North Carolina State University's high-tech library project, intended to transform collaborative learning, is itself educating its builders on the positive power that information technology has on design and construction. The team creating the $95.2-million NCSU James B. Hunt Jr. Library project in Raleigh met challenges inside and out—from difficulties with the customized curtain wall to a mechanical system rarely used in the Southeast.
Collaboration, coupled with a raft of information technology tools, has enabled the team to guide the project toward a happy ending. The 220,000-sq-ft, four-story library is on target for both schedule and budget, and set for a grand opening in January. And that is despite the bankruptcy earlier this year of Trainor Glass—the curtain wall contractor responsible for the building's signature and nonregular element—and the need to correct a metal deck deflection problem.
The Hunt library is more like a house of technology than a house of books. With the library's nearly 2 million volumes stowed away in the basement—where a volume can be delivered to a reader in minutes via an automated book-delivery system—more than 100 group study rooms take the place of shelves. Massive video walls, collectively made up of hundreds of 1-ft-sq cubes, abound throughout. Digital connection points are ubiquitous. Plugging in, not browsing, will be the norm.
In the Beginning
In September 2008, the university hired the New York office of architect Snøhetta, along with Pearce Brinkley Cease + Lee of Raleigh as executive architect, to design the library for its still-evolving Centennial Campus. But the high-tech concept dates back to 1987. During an interview for her current position as NCSU's director of libraries, Susan Nutter—then overseeing the engineering library at the Massachusetts Institute of Technology—shared the idea of building a signature "intellectual nexus" as a symbolic center of the then-fledgling campus.
"Susan Nutter is really responsible for making this library what it is," says Nic Rader, Snøhetta's project architect.
He adds that to make sure the high-tech features would fly with students, Nutter first test drove them by building sample versions in the current library.
There was no test drive for the library's heating and cooling system, which has radiant panels and chilled beams, both located in the building's ceiling.
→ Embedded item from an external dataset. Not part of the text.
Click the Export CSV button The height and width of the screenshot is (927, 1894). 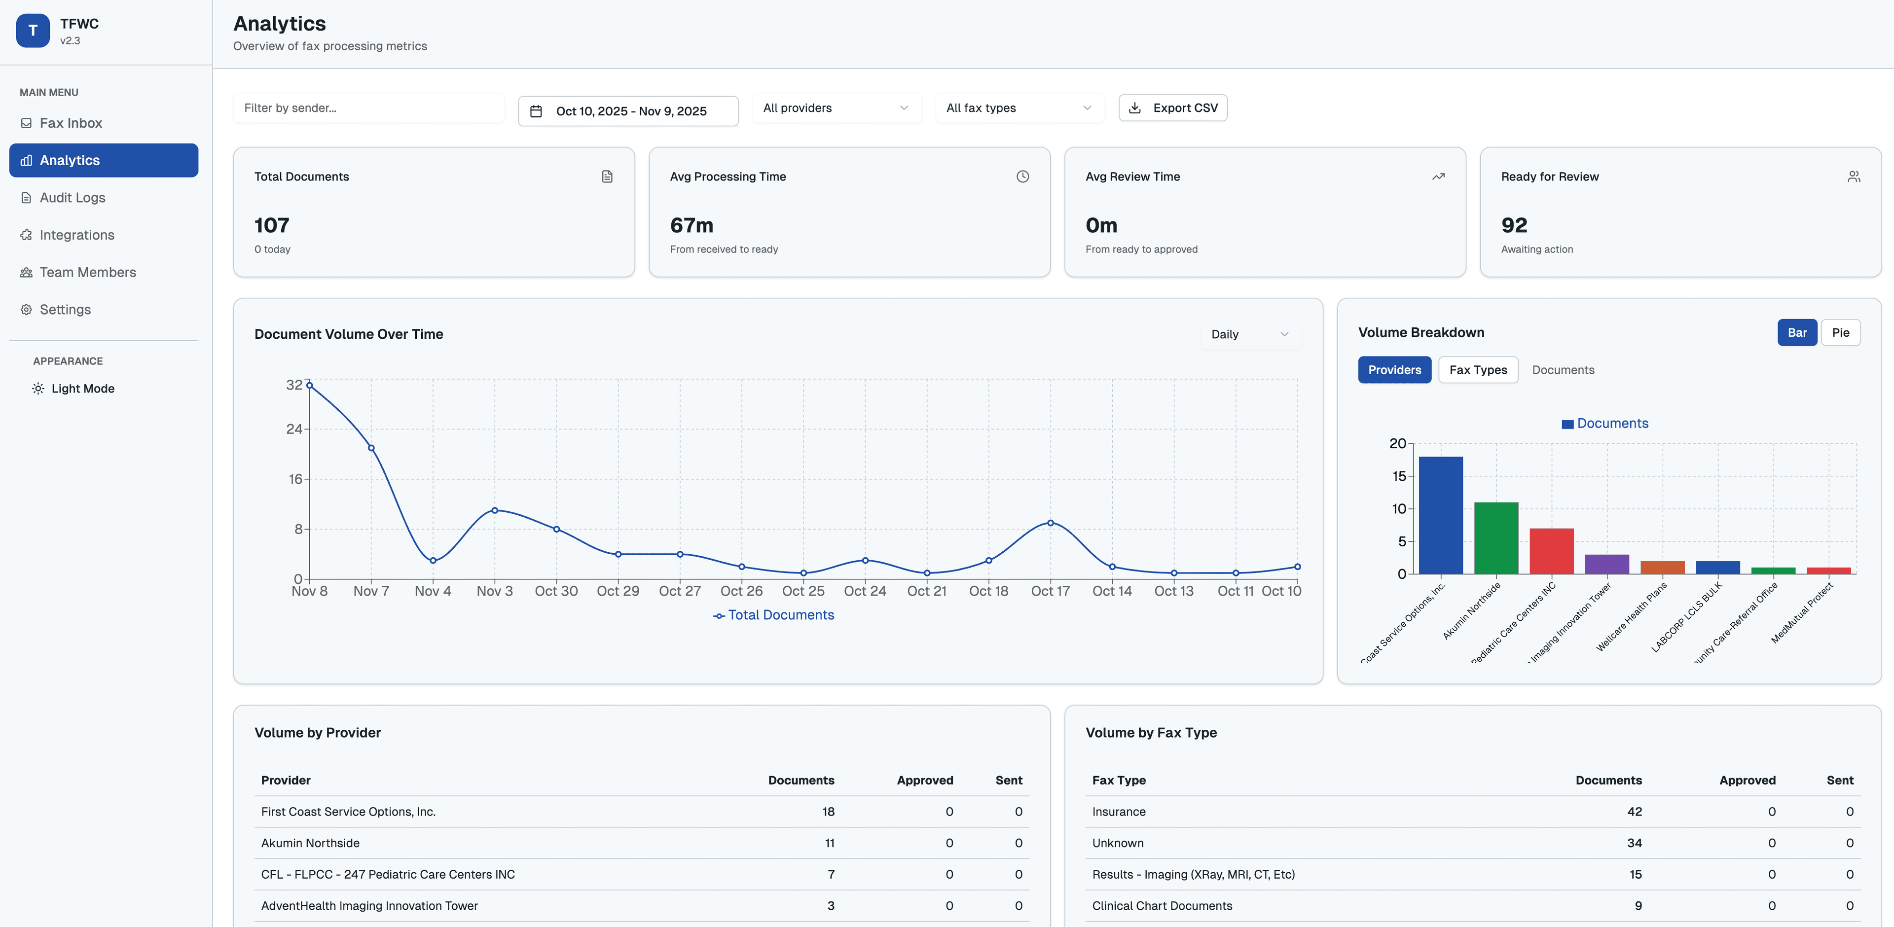point(1172,108)
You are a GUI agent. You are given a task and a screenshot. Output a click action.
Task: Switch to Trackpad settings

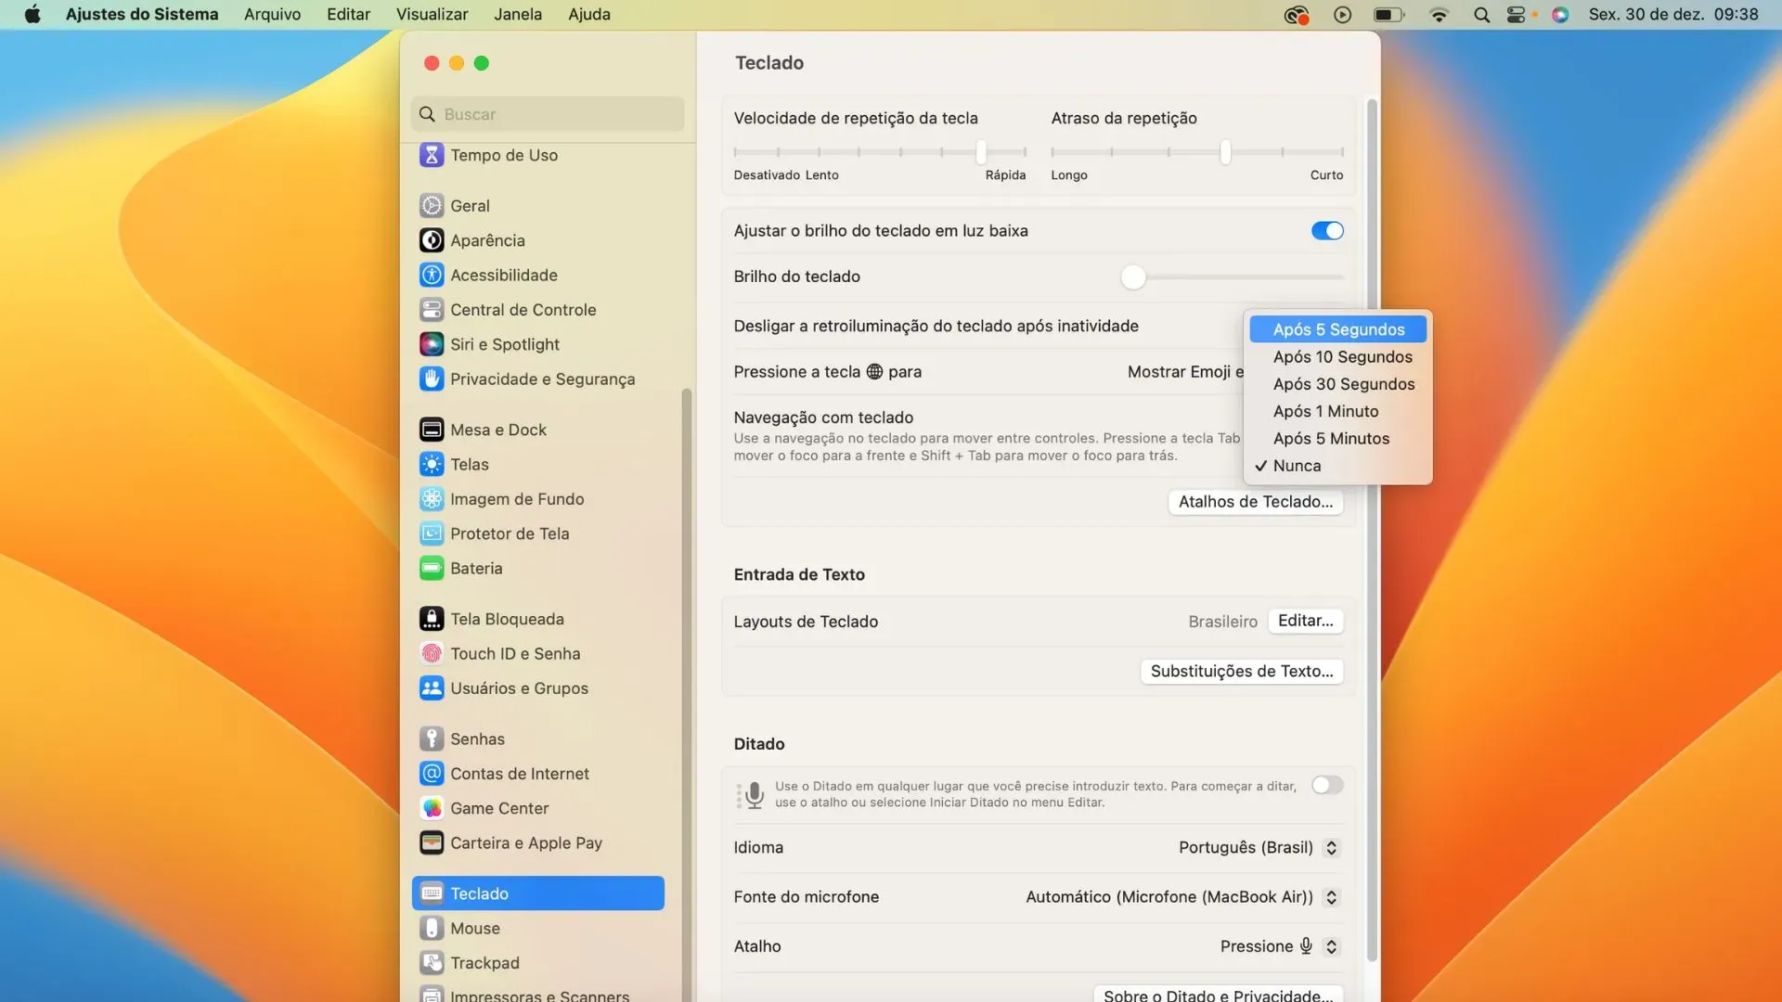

The choice—made to meet strict state standards for energy efficiency—was an unusual one for the Southeast because of the region's humidity.
"The humidity is a big concern," says Will Senner, assistant project manager in the Raleigh office of Skanska USA Building, the construction manager. With the wrong conditions, he adds, "those chilled beams can start to sweat, which can be a huge problem."
As a result, electronic monitors will constantly sample the library's air, paying close attention to the dew point. Specialty contractor John J. Kirlin installed the unusual system without incident, Senner says.
Curtain Wall Challenge
To achieve Snøhetta's exterior design concept—which aims to create a sense of movement—each of the roughly 800 curtain wall units varies by size, shape, position and color. As a result, the mullions that support the curtain wall units do not line up horizontally, as is typical. Instead, they deviate slightly from one section of the wall to another.
"We had to work with the architect to find an ideal place to have a continuous horizontal to make the gutter system work," says Mo Arani, president of DEC, the Richardson, Texas-based curtain wall detailer.
The solution was to use a two-story-high gutter system, Arani says. "It was heavier and harder to handle, but it was the only way to make it work."
The size of the curtain wall pieces varies significantly, too, with an average width of 5 ft and heights ranging between 14 and 40 ft.